Could neural networks in general be compared to the way information is stored in DNA?

The encoder/decoder is in the process and the data loop would be the same as life in this metaphor. The training conditions of the NN are constrained such that it is able to store small variational changes, success accumulates by survival over many trial and error experiments. Like animals in nature DeepMind and OpenAI have shown that NN's can evolve into sophisticated local optimum solutions for specific game environments.

1e · on Jan 6, 2020

in my experience, it is more useful to view neural nets as geometric transformations - via stateful functions - that map stuff in input space (eg a sentence written in english) to stuff in some other space (eg the same sentence written in french).

by viewing neural nets (and machine learning, in general) from a mathematical perspective, you can readily exploit an entire field of tools and techniques (eg numerical optimization) and clearly define objective functions to train against - benefits that you dont necessarily get by viewing ml from a biological perspective.

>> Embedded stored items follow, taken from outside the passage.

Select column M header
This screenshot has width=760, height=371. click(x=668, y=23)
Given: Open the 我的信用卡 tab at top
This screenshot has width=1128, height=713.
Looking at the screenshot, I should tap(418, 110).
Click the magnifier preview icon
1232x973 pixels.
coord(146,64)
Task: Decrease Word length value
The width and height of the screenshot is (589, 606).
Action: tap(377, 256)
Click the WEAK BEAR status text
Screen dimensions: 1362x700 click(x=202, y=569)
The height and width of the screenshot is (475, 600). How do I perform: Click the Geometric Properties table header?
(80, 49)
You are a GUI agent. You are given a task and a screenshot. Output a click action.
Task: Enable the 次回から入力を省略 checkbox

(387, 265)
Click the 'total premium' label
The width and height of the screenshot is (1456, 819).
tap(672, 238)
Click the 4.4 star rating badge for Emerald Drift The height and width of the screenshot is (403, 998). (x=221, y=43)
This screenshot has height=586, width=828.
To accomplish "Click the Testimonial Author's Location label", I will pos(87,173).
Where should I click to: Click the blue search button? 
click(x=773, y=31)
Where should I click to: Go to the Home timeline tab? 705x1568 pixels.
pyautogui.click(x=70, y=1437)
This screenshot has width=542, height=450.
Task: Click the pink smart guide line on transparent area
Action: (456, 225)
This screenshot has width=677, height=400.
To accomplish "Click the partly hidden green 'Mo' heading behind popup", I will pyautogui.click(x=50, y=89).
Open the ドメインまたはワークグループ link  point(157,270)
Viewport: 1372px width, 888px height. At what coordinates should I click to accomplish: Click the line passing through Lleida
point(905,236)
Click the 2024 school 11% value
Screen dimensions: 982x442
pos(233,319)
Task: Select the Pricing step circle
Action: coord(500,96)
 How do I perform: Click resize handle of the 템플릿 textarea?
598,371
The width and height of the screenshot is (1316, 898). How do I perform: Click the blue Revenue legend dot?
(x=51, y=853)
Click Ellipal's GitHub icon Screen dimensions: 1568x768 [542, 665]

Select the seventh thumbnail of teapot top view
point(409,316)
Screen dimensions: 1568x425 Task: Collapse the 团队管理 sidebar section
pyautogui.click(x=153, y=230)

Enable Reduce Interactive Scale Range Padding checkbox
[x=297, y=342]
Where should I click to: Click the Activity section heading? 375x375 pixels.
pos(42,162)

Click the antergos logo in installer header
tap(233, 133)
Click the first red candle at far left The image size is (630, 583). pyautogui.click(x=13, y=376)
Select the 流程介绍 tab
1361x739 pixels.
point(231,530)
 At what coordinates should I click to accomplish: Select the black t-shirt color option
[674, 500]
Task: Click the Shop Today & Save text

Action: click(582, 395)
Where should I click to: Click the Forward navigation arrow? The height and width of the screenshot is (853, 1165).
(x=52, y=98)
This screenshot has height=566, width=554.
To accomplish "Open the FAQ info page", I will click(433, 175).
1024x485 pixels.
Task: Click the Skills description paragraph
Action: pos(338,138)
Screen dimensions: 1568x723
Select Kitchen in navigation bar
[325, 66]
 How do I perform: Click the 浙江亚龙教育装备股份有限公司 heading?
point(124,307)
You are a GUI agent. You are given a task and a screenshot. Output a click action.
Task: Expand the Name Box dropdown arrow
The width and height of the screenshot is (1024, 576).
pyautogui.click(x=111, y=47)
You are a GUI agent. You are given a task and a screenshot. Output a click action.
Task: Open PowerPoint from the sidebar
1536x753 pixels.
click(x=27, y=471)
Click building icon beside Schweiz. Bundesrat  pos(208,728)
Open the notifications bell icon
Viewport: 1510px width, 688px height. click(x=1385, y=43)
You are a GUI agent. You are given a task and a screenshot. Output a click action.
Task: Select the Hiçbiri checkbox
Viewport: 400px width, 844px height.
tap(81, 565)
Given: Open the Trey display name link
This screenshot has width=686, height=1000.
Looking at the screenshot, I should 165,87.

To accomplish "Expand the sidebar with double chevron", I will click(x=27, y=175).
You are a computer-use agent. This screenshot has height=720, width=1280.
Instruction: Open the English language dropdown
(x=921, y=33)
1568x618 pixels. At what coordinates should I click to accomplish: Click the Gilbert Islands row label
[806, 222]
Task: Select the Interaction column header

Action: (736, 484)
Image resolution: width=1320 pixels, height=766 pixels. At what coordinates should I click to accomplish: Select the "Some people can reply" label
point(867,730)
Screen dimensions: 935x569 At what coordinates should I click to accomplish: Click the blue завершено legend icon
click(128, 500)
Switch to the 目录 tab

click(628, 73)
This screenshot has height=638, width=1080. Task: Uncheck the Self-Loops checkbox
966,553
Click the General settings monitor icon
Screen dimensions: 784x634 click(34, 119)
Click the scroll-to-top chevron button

heinrichf · on Jan 5, 2020

This looks like a dumbed down/partly stolen version of http://jalammar.github.io/illustrated-transformer/ (and his other posts). towardsdatascience usually screams "low quality content" :/

livingmargot · on Jan 6, 2020

I know this is a useless comments, but thank you for the link! Finally helped me grasp this model a bit better, OP's link is kind of garbage...

heinrichf · on Jan 6, 2020

Not useless at all, you're welcome and I'm happy to hear that my opinion about the above link is shared by someone ;)

pjmlp · on Jan 5, 2020

And me thinking this would be some post about how physics would apply to Transformer robots change of state.